As you know, here at OpenAI, we’re committed to making our platform and APIs easy to use for developers of all skill levels. One of the ways we want to do that is by providing comprehensive documentation and resources for our users.
We’re interested in hearing about any specific topics or use cases that you think should be covered in more detail, as well as any general feedback on the structure and organization of our documentation.
Additionally, we’re also looking for suggestions on other types of resources that would be helpful for developers and users working with OpenAI, such as tutorials, code samples, or videos.
If you have any thoughts or suggestions, please leave a comment below. We appreciate your feedback, and we’re excited to work together with the community to make our documentation and resources even better.
(1) fine tuning best practices or case studies - or bad practices, (2) end to end examples for building openai API into streamlit or gradio app. I’ve built one for gradio & streamlit and wished there was some guide beforehand.
More on frequency_penalty and presence_penalty … I’ve seen people using 2 as a setting for the former because the docs aren’t clear that you need a value from 0 to 1 for the API… at least I think that’s the case?
I am facing mainly two issues:
(1) Same sentences are repeated multiple times. What to do to avoid these?
(2) Sometimes, we ask Codex to generate in a particular language and it continues to generate in multiple programming languages. How to avoid this?
Please incorporate tips to avoid these problems in your documents. It will be of great help.
I have been using codex for code generation and pretty happy with the result.
but would like suggest the following
is it possible to capture user’s feedback by going beyond a binary thumb up/down vote?
In the playground, should give user an option to submit valid code or comment,
those feedback would provide valuable data to fine-tune your LLM model for future improvement.
As an example, when I generate SQL code, the statement is often embedded in Python,
experienced developer would pick up what is needed, yet this would be confusing for beginner.
is it possible to add a post-processor in your pipeline to remove duplicates?
I also encounter duplicated response, which is very annoying.
This post-processor could pick up embedded content from the raw response (see above suggestion)

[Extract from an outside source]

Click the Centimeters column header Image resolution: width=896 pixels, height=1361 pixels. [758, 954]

is it possible to add a search feature in the 30-day history
I log request/response into a local DB, but the 30-day history seems to be too short when using playground, it would be good to have a keyword search in case the history is very long
Would love to see more documentation on how to build solutions (Q&A, chats) that can constrain responses based on a restricted set of documents - if this is possible. Or pointers to strategies, approaches how to march down this path. And documentation on what is NOT feasible or reasonable.

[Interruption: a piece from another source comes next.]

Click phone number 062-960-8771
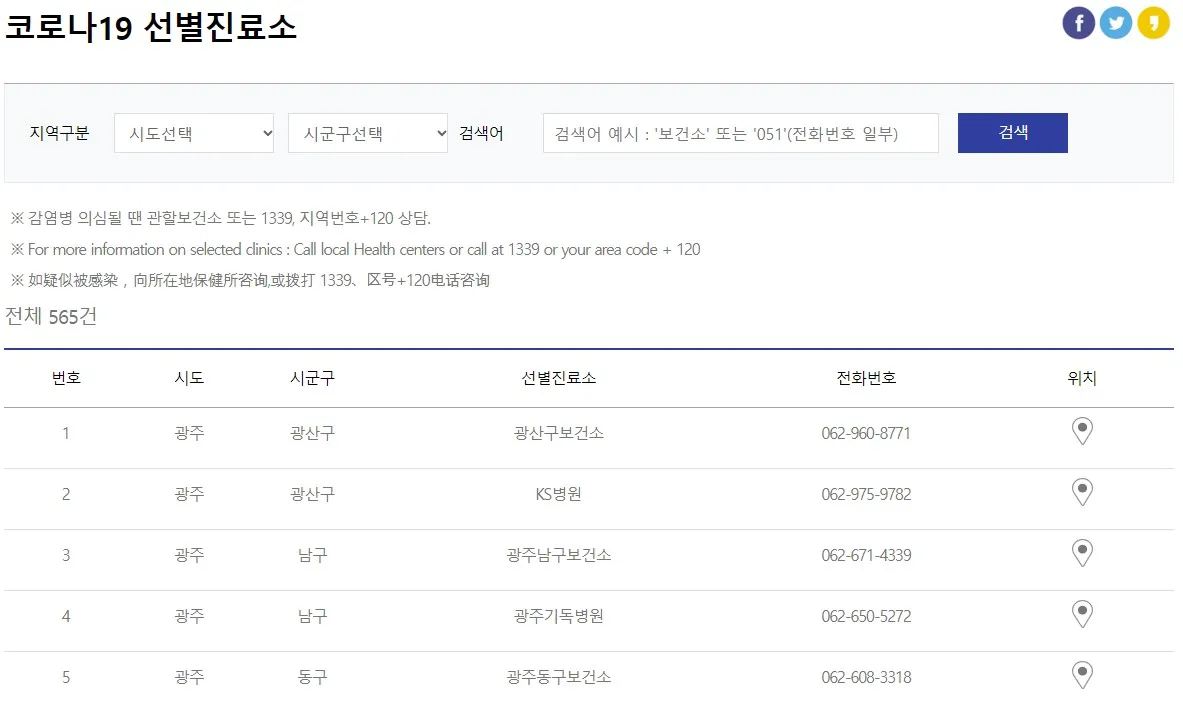 (x=866, y=433)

Greetings. Nice products. Suggestion: on /image (and perhaps other endpoints), have an explicit code for mesasge too large. Perhaps 413 Payload Too Large would work here? That way our code could try to automatically trim prompts or warn users without having to parse message text for string at the end.
The conversations are a great resource of information and it would be significantly more convenient to keep these chats organized if there were a system in place for this. Folders and subfolders, tags, a searchbar to look up a spcific chat, etc. Hope you guys consider including this feature.
Creating a premium subscription membership $10 a month if you have 100 avatars to choose from such as Albert Einstein Mark Twain Queen of England Steve Jobs Sigmund Freud…it’ll be worth it can generate billions of dollars per year
here are the main pet peeves I have with OpenAI’s chatgpt:
no reference list. You need chatgpt to give annotated references for books/magazines/etc for the sources that resemble the question that has been asked
no empirical/skeptical mindset. You need to build in a scientific mindset to chatgpt, with the ability for it to cross-check references on the answers that it gives, and build in - at a very low level - the scientific method into the way that it views the world.
you need to use mathematical and scientific software to generate thousands of datapoints for questions that are directly related to how the world functions to better tune its scientific understanding.
you need to be able to turn chatgpt around, so that a teacher/professor can give it questions and its goal is to be an interface that asks students followup questions to record their understanding of the material.
#1 and #2 and #3 are crucial for reliability of the answers given and ground the results that chatgpt gives back to reality, and #4 is necessary to prevent it from being used as tool to spread ignorance by widespread plagiarism. In essence, it turns the plagiarism issue on its head, providing educators a way to use AI as a tool to foster new knowledge rather than as a tool for students to game the system.